Check your understanding
(1) According to the devotional, what three categories do Jesus’ miracles tend to fall into?
(2) Set down the part of the devotional from "Today we’re starting" to "a leper cured.", word for word.
(3) Rewrite the paragraph of the devotional that begins "Jesus’ miracles tend to fall" as a short bulleted list that keeps its main facts.

Today we’re starting a new devotional series, looking at the miracles of Jesus, via Matthew’s gospel. He’s on a mission to reveal the authority of Jesus. First he demonstrates that Jesus is the Son of God through his Sermon of the Mount, which left the crowds amazed. Then he moves from Jesus’ words to his actions, detailing in quick-fire succession miracle after miracle after miracle. Through these mind-blowing acts, Jesus takes authority over nature, sickness, sin, and demons, while pouring out his love and compassion on his people whom he calls “sheep without a shepherd” (Matthew 9:36). If the people were amazed at his teaching, imagine their reaction after witnessing sight restored or a leper cured.
Matthew’s account is concise; he leaves out details in the stories that other gospel writers fill in. With this brevity Matthew hammers home his message about the Son of God on earth who is ushering in God’s kingdom.
Jesus’ miracles tend to fall into three categories: those controlling nature, those eradicating sickness (and even death), and those casting out demons. But contrary to the expectations of the disciples, the teachers of the law, or his Jewish readers, Jesus extends his healing grace to the disaffected and outcast – even to the Gentiles. He stuns them with his words and his works and makes them wonder, ‘Who is this man?’
As I read through Matthew’s account of Jesus’ miracles, I was struck more than once by Jesus’ compassion. When he sees the suffering of the people, he immediately brings peace of body and soul. He then reinforces this with his call to peace, one he still issues: “Come to me, all you who are weary and burdened, and I will give you rest” (Matthew 11:28).
Yes, Jesus works miracles today. Physical healings are spectacular, but emotional healings can also be life-altering, bringing freedom, joy and fulfillment. Do we have the faith to believe that Jesus can and will work in our own hearts and lives? I pray we will encounter the stories of Jesus’ miracles with an attitude of expectancy, reverence and gratitude.

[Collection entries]
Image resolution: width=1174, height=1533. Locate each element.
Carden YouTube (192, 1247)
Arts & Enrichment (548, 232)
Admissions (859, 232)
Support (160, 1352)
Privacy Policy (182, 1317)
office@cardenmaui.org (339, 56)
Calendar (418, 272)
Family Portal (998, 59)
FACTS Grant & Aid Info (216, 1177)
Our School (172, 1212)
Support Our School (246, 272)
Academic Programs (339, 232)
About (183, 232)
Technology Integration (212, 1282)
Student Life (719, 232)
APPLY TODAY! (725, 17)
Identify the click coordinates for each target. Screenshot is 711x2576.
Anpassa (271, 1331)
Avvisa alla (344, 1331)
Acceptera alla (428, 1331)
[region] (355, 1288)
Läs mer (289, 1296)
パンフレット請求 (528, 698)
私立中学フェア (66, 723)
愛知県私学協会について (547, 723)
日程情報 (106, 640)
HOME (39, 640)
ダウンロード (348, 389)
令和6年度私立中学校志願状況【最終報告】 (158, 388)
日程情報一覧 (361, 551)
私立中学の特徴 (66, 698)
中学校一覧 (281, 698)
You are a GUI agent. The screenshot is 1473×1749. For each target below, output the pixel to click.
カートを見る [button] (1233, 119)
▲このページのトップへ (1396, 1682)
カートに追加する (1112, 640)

Answers in order
(1) They fall into miracles controlling nature, those eradicating sickness (and even death), and those casting out demons.

(2)
Today we’re starting a new devotional series, looking at the miracles of Jesus, via Matthew’s gospel. He’s on a mission to reveal the authority of Jesus. First he demonstrates that Jesus is the Son of God through his Sermon of the Mount, which left the crowds amazed. Then he moves from Jesus’ words to his actions, detailing in quick-fire succession miracle after miracle after miracle. Through these mind-blowing acts, Jesus takes authority over nature, sickness, sin, and demons, while pouring out his love and compassion on his people whom he calls “sheep without a shepherd” (Matthew 9:36). If the people were amazed at his teaching, imagine their reaction after witnessing sight restored or a leper cured.

(3)
- Jesus’ miracles fall into three categories: controlling nature, eradicating sickness (and even death), and casting out demons.
- Contrary to the expectations of the disciples, the teachers of the law, and his Jewish readers, he extends his healing grace to the disaffected and outcast, even to the Gentiles.
- His words and works stun people and make them wonder, ‘Who is this man?’